On October 24, 2005, the nation mourned as one of the key figures of the civil rights movement passed away. Rosa Parks, born February 4, 1913 would go on to be honored with awards ranging from the 1979 Spingarn Medal to the Presidential Medal of Freedom, the Congressional Gold Medal and a posthumous statue in the United States Capitol’s National Statuary Hall. She was the first woman and second non-U.S. government official granted the posthumous honor of lying in honor at the Capitol Rotunda. She was inducted into the Alabama Women’s Hall of Fame in 2008. Indeed, her name is synonymous with the civil rights movement.
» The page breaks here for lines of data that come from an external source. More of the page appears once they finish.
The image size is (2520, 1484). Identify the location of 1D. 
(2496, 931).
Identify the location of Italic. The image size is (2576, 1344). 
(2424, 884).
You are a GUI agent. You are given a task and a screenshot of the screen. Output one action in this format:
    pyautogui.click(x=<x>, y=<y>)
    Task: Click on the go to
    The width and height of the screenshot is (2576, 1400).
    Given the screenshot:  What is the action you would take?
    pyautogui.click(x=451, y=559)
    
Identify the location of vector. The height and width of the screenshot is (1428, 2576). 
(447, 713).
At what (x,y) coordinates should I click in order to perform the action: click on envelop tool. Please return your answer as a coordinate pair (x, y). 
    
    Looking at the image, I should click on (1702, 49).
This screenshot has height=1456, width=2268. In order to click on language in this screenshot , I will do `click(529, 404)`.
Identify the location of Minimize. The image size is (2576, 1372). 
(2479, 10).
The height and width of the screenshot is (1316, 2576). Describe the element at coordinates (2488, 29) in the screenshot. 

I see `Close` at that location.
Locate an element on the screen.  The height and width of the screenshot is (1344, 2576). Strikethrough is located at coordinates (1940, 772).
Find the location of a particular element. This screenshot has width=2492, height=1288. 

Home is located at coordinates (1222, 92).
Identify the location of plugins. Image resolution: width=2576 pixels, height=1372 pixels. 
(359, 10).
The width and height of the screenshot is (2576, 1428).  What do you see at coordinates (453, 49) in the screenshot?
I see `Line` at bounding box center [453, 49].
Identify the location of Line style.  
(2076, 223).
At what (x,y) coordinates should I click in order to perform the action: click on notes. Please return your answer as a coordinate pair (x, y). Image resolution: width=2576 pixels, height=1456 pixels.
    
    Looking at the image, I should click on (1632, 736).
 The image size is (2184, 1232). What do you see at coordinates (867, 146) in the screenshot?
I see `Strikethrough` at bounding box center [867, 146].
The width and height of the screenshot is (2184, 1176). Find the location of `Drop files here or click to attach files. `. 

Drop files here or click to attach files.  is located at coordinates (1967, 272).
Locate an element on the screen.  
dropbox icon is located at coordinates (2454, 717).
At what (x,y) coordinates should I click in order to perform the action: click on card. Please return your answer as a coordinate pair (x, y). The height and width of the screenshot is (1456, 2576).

Fast forward to 2012, one might think it outlandish, but the legal battles over her estate are still ongoing today. Parks set up an institute with Elaine Steele, who was her assistant and caregiver. Many of Parks possessions and intellectual properties were given to the institute outside of any testamentary instrument. Steele, along with Adam Shakoor, a retired judge, were selected by Parks to administer her estate. These appointments were challenged immediately on her passing in 2005 when Parks relatives accused Steele of manipulating her way into the position of administrator. Both Steele and Shakoor stepped down, and the judge had them replaced by two probate attorneys.

A 2007 agreement between the parties called for Steele and Shakoor to be placed back in their respective position, and the judge failed to re-appoint them until February 2012, when ordered to do so by the Michigan State Supreme Court, for a second time.

Today, the family is asking the Court to order Steele and Shakoor to establish am $8 million dollar surety bond, to protect them from any possible misconduct committed by Steele or Shakoor. Parks relatives fear Steele and Shakoor may try to short change them of their share of inheritance.

“Due to the continuing litigation and the history of this case … the heirs are apprehensive that the fair, true and just administration of this estate and trust may be compromised in a manner that will be detrimental to their interests,” their lawyer, Lawrence Pepper, said in a court filing.

Steele’s lawyer has countered saying that Pepper intentionally overstated the value of Parks’ possessions “in order to set an artificially high bond that will be extraordinarily difficult if not impossible for Steele and Shakoor to obtain.”

It is unfortunate that even after doing the responsible thing in setting up an estate plan, that Parks’ estate is still in such turmoil so many years later. Though without an estate plan it likely would be even more contentious. I would love to examine the testamentary documents and see how they are built. It sounds like one think that is missing is a no contest clause.

A no contest clause, properly baited with a piece of inheritance, simply states that any party who contests the will automatically forfeits all rights to any inheritance under the will. It is a very effective way to ensure those who may cause contention and try to undue a your testamentary scheme comply with your wishes.

In this case, a no contest clause, or a more generous baiting of it, may have prevented this whole debacle, and Parks’ would finally be able to rest in peace.